*** Data excerpts

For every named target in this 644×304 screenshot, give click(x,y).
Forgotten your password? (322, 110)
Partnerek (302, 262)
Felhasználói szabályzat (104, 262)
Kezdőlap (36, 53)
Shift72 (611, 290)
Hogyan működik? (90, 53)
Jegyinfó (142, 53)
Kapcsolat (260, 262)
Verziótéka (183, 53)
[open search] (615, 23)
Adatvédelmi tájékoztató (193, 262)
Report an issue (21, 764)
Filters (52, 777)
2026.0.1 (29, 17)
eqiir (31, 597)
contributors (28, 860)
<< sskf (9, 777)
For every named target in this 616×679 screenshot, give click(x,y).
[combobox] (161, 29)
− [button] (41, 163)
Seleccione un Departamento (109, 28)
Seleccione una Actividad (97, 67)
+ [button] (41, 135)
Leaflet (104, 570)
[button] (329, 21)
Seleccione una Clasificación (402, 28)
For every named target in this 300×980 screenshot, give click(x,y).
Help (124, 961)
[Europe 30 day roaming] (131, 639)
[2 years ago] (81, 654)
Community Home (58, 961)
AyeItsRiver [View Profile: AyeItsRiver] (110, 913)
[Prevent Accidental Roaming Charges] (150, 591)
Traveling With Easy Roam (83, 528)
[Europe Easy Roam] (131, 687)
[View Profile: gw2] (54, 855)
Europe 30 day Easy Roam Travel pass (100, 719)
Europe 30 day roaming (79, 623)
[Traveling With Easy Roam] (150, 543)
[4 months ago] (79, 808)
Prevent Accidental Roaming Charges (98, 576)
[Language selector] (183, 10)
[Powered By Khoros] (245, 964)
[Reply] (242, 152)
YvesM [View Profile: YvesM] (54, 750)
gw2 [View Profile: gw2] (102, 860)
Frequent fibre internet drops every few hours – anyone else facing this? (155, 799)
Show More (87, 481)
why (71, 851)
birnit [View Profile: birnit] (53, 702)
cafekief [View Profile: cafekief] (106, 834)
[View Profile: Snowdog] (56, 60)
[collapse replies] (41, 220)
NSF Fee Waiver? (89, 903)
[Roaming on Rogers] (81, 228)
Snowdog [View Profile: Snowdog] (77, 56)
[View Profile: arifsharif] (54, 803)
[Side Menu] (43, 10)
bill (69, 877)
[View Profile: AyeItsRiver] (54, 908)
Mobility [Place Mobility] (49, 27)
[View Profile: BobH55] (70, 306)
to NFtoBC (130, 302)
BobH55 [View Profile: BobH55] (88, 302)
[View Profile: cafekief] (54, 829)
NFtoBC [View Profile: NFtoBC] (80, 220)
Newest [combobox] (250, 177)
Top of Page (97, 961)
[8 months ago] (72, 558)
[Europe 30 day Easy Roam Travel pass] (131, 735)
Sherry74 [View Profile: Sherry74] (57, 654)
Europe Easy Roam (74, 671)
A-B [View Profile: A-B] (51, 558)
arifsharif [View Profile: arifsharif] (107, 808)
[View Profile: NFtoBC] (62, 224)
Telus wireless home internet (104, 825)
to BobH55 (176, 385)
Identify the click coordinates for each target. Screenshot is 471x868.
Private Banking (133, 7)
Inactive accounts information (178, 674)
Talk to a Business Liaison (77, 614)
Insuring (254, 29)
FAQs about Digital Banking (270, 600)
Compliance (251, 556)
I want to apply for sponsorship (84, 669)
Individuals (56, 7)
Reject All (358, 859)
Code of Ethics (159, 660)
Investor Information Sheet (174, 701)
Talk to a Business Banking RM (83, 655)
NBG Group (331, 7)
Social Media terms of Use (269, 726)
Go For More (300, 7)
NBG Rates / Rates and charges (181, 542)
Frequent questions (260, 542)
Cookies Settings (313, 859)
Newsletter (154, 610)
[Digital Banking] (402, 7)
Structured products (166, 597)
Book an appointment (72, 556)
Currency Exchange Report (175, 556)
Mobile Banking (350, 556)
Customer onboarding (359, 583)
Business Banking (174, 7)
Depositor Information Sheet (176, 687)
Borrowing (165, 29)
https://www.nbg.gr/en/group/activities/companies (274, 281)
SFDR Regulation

******

### To be done
How many of the lines above contain the word "target"? Reply with the number alone.

### Exercise solution
4